Supplied records:

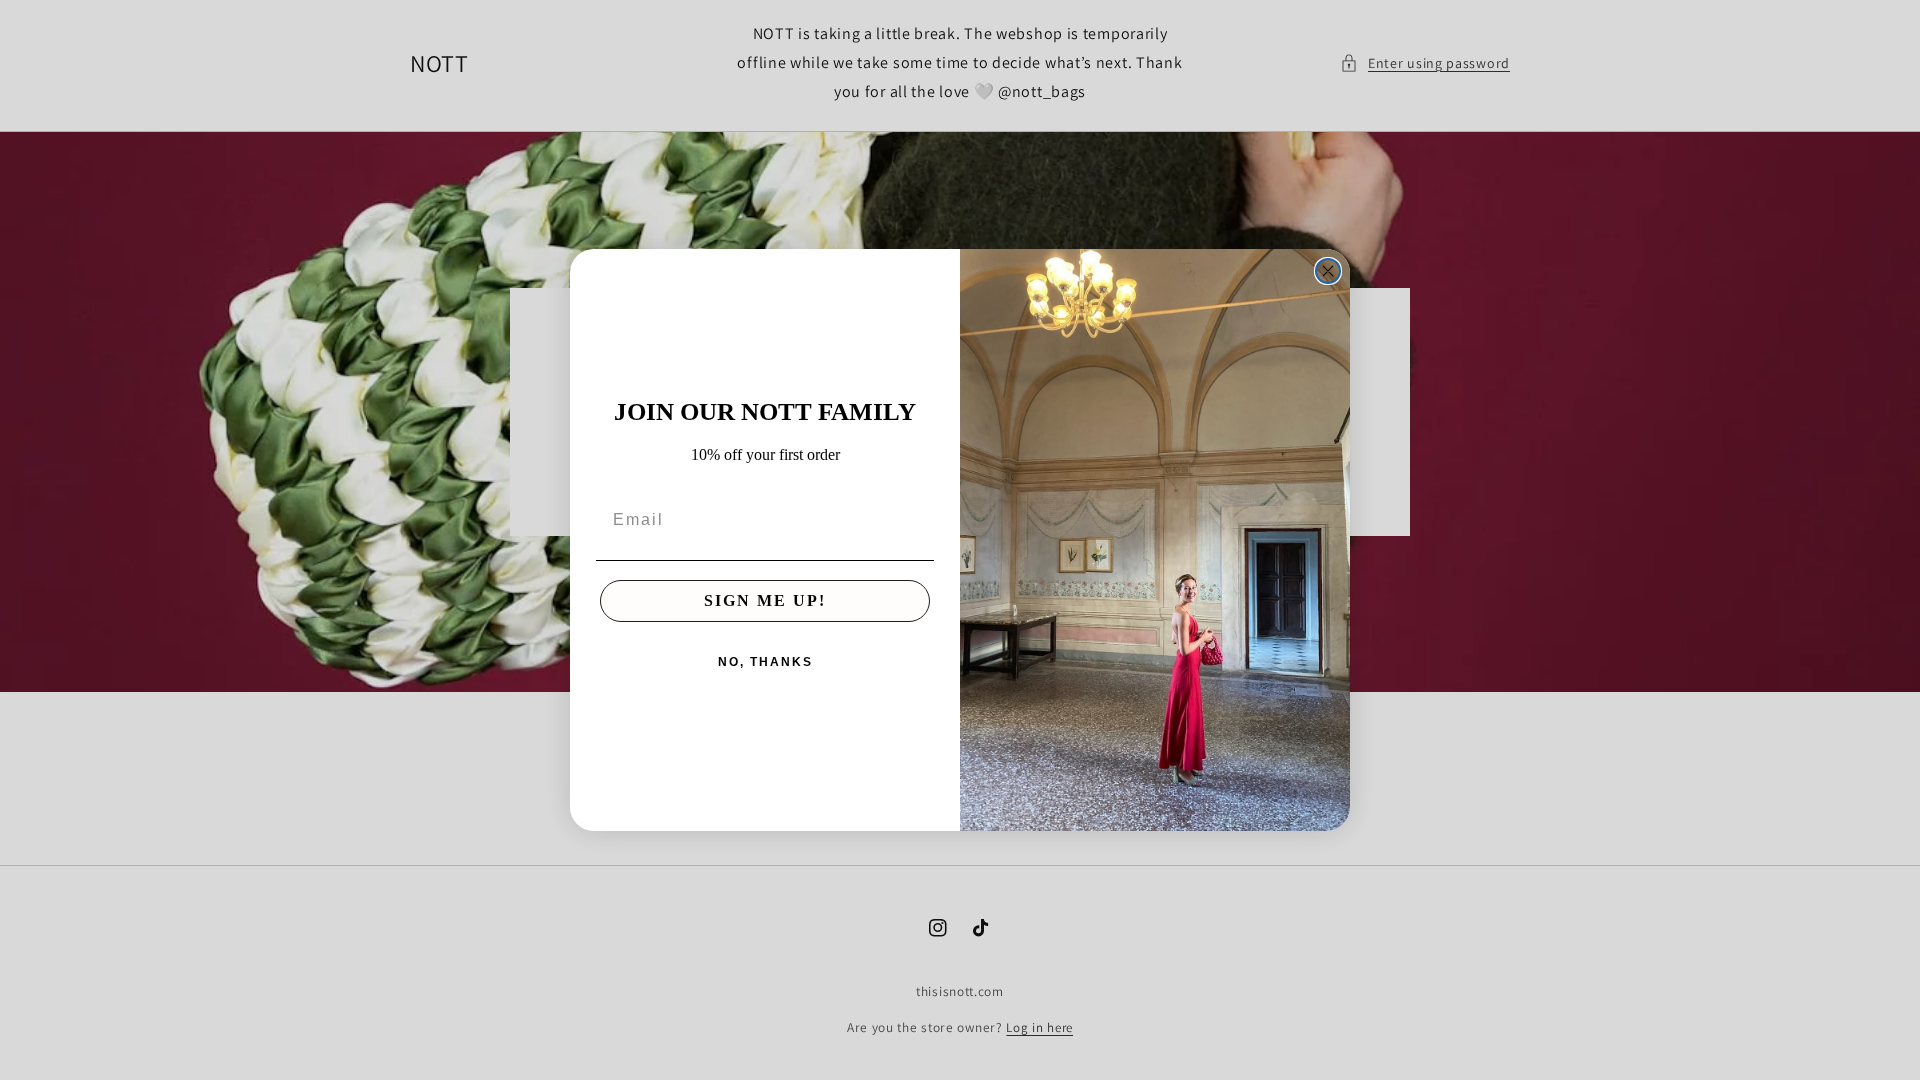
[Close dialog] (1328, 271)
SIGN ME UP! (765, 600)
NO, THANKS (765, 662)
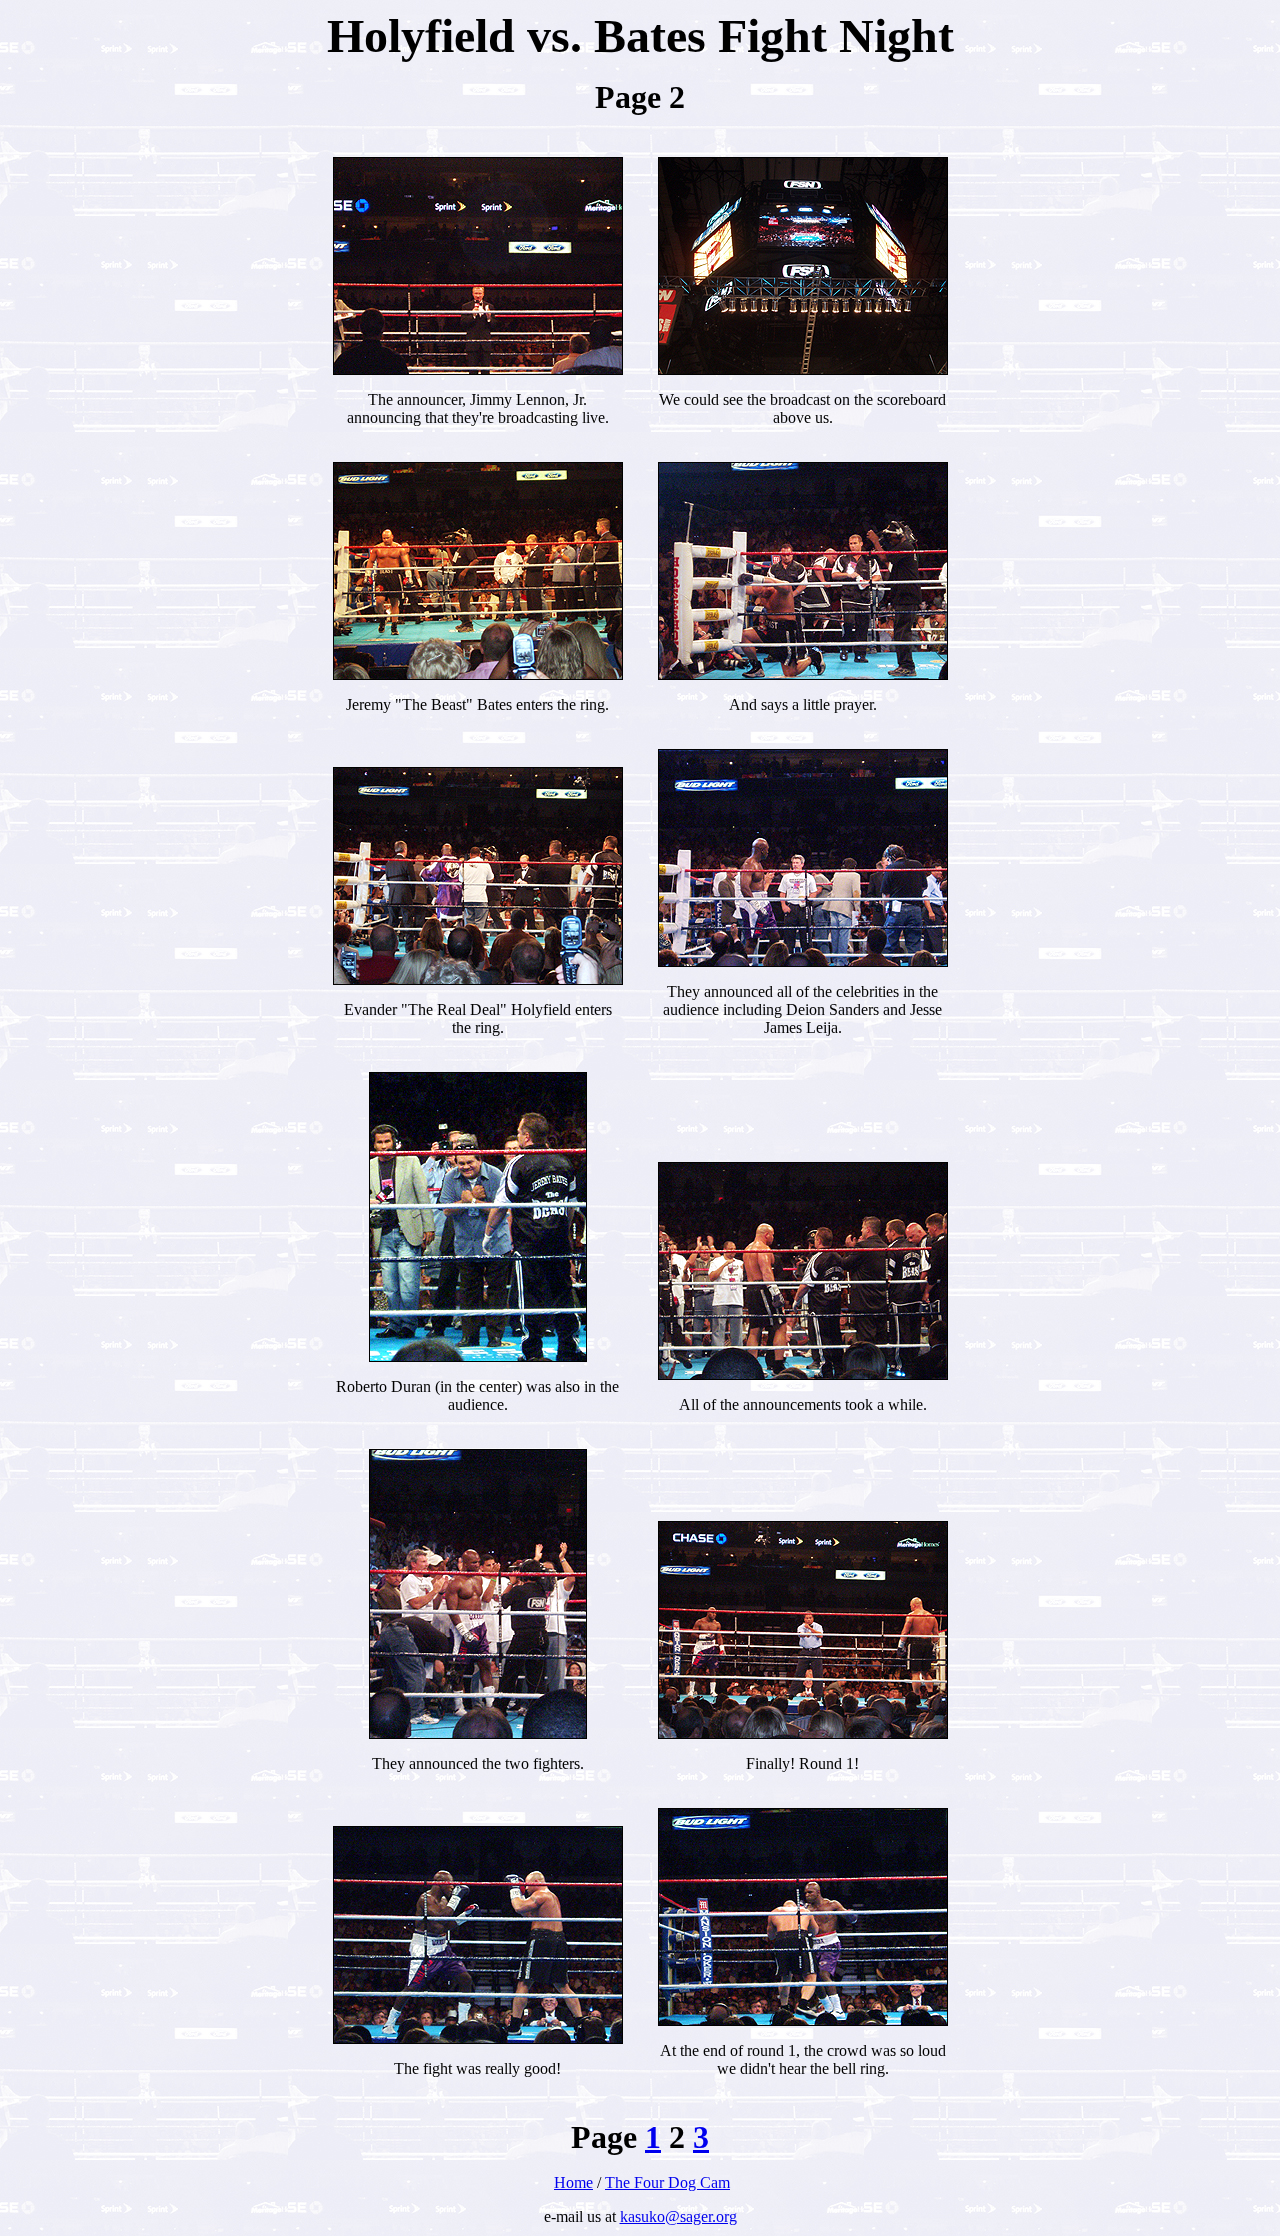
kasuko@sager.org (678, 2216)
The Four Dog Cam (667, 2182)
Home (573, 2182)
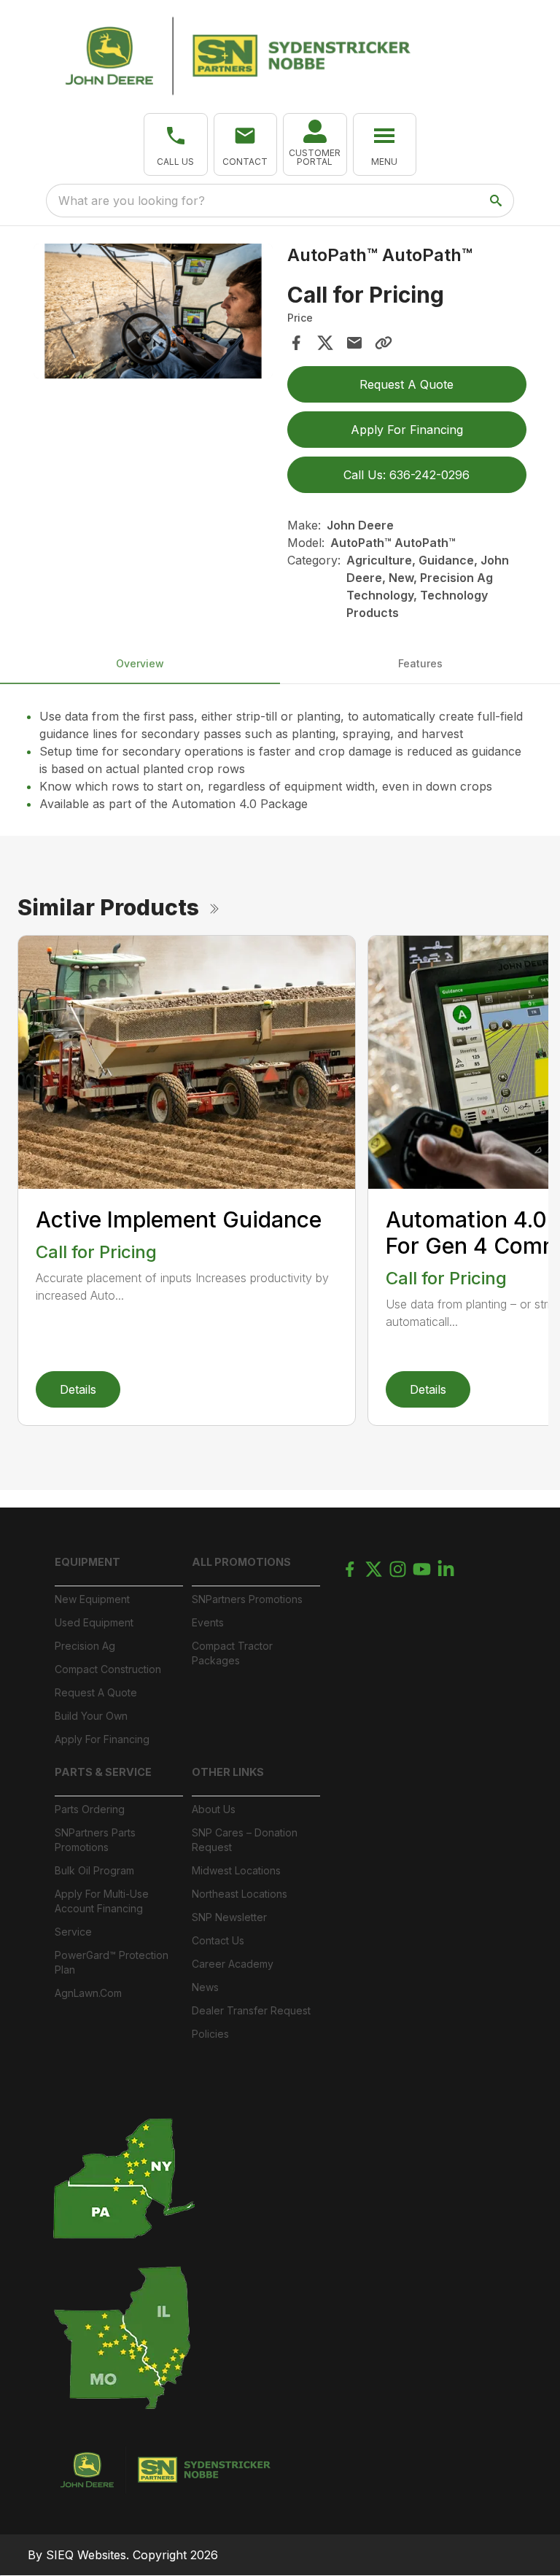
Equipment (87, 1562)
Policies (210, 2034)
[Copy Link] (383, 343)
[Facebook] (350, 1569)
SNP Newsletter (229, 1917)
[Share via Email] (354, 343)
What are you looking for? (131, 200)
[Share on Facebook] (296, 343)
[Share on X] (325, 343)
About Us (214, 1809)
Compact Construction (108, 1669)
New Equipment (92, 1599)
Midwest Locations (236, 1870)
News (205, 1987)
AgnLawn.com (88, 1993)
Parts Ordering (90, 1809)
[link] (315, 144)
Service (73, 1931)
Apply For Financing (102, 1739)
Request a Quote (96, 1692)
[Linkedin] (446, 1569)
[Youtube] (422, 1569)
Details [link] (78, 1389)
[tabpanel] (153, 313)
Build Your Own (91, 1716)
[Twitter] (374, 1569)
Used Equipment (94, 1622)
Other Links (228, 1772)
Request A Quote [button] (406, 384)
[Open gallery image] (153, 311)
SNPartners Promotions (247, 1599)
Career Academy (232, 1964)
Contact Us (218, 1940)
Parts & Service (103, 1772)
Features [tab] (420, 663)
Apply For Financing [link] (407, 429)
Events (208, 1622)
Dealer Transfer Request (251, 2010)
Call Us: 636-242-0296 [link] (406, 475)
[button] (176, 144)
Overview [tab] (140, 663)
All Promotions (241, 1562)
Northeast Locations (239, 1894)
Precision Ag (85, 1646)
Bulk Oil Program (94, 1870)
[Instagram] (398, 1569)
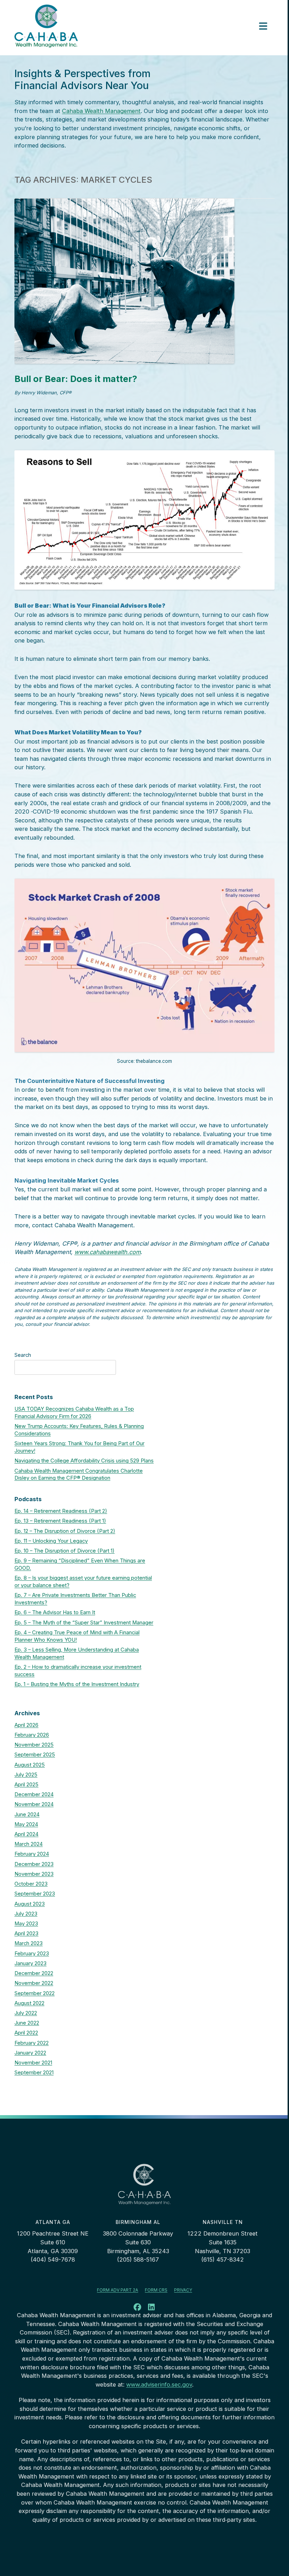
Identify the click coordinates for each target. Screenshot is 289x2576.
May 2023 (26, 1923)
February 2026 (31, 1735)
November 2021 (33, 2063)
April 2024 (26, 1834)
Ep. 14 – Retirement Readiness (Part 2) (60, 1511)
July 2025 (25, 1775)
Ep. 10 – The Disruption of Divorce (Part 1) (64, 1551)
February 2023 (31, 1953)
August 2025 (29, 1765)
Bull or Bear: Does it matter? (75, 379)
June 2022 (26, 2023)
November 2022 (33, 1983)
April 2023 (26, 1933)
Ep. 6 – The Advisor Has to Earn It (54, 1612)
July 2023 (25, 1914)
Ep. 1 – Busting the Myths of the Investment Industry (76, 1684)
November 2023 (34, 1874)
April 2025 (26, 1784)
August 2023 (29, 1904)
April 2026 (26, 1725)
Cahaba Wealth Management (101, 110)
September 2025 (34, 1754)
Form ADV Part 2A (117, 2290)
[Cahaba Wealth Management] (46, 26)
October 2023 (31, 1884)
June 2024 (26, 1814)
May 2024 (26, 1824)
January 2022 (30, 2053)
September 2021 (34, 2072)
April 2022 (26, 2033)
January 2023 (30, 1963)
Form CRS (156, 2290)
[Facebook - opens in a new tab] (137, 2307)
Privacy (183, 2290)
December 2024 (34, 1794)
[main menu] (263, 26)
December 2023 (34, 1864)
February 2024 (31, 1854)
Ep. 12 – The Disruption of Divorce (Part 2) (64, 1531)
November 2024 (34, 1804)
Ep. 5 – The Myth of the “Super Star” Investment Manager (83, 1622)
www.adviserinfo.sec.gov (159, 2384)
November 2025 (34, 1745)
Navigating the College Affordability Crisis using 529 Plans (84, 1461)
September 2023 (34, 1894)
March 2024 (28, 1844)
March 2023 (28, 1943)
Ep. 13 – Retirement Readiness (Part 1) (60, 1521)
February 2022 (31, 2043)
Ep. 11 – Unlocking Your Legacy (51, 1541)
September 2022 (34, 1993)
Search (22, 1355)
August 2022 (29, 2003)
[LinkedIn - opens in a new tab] (151, 2307)
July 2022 (25, 2013)
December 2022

The problem: Among the records above, a stretch begins at the line containing "February 2026 (31, 1735)" and ends at the line containing "January 2022 (30, 2053)". Restate that stretch word for word, and nothing else.

Answer to this exercise:
February 2026 (31, 1735)
November 2021 (33, 2063)
April 2024 (26, 1834)
Ep. 14 – Retirement Readiness (Part 2) (60, 1511)
July 2025 (25, 1775)
Ep. 10 – The Disruption of Divorce (Part 1) (64, 1551)
February 2023 (31, 1953)
August 2025 (29, 1765)
Bull or Bear: Does it matter? (75, 379)
June 2022 (26, 2023)
November 2022 (33, 1983)
April 2023 (26, 1933)
Ep. 6 – The Advisor Has to Earn It (54, 1612)
July 2023 (25, 1914)
Ep. 1 – Busting the Myths of the Investment Industry (76, 1684)
November 2023 (34, 1874)
April 2025 (26, 1784)
August 2023 (29, 1904)
April 2026 (26, 1725)
Cahaba Wealth Management (101, 110)
September 2025 (34, 1754)
Form ADV Part 2A (117, 2290)
[Cahaba Wealth Management] (46, 26)
October 2023 (31, 1884)
June 2024 (26, 1814)
May 2024 (26, 1824)
January 2022 (30, 2053)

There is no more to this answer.